HASSAN RIZK,                                           )
                                                       )        ON APPEAL FROM THE UNITED
       Petitioner-Appellant,                           )        STATES DISTRICT COURT FOR
                                                       )        THE EASTERN DISTRICT OF
v.                                                     )        MICHIGAN
                                                       )
JOHN PRELESNIK,                                        )
                                                       )        OPINION
       Respondent-Appellee.                            )
                                                       )

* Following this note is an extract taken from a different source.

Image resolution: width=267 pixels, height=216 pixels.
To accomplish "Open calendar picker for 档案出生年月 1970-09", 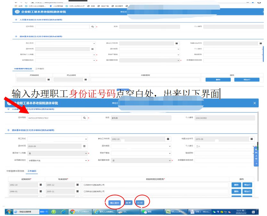I will click(251, 139).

Before: DAUGHTREY, KETHLEDGE, and DONALD, Circuit Judges.

       BERNICE BOUIE DONALD, Circuit Judge. Hassan Rizk filed a petition for a writ of

habeas corpus pursuant to 28 U.S.C. § 2254, alleging numerous constitutional violations arising from

his conviction for the murder of Sharon Rouse. The district court denied his petition for lack of

discernible constitutional error and also denied his motion for a certificate of appealability (COA).

We issued a COA to review the district court’s decision regarding Rizk’s Fifth Amendment claim,

which arose from his pre-arrest silence.

       A review of the record, the parties’ briefs, and the applicable law reveals that a panel opinion

further addressing the issue would serve no jurisprudential purpose. In granting the COA, we

recognized that the admissibility of pre-arrest, pre-Miranda silence was an “unsettled” matter among

the federal courts. This case, however, is an ill-suited vehicle for revisiting that question, in light
No. 10-1262
Rizk v. Prelesnik

of AEDPA’s jurisdictional constraints. Accordingly, we AFFIRM for the reasons stated in the

district court’s opinion.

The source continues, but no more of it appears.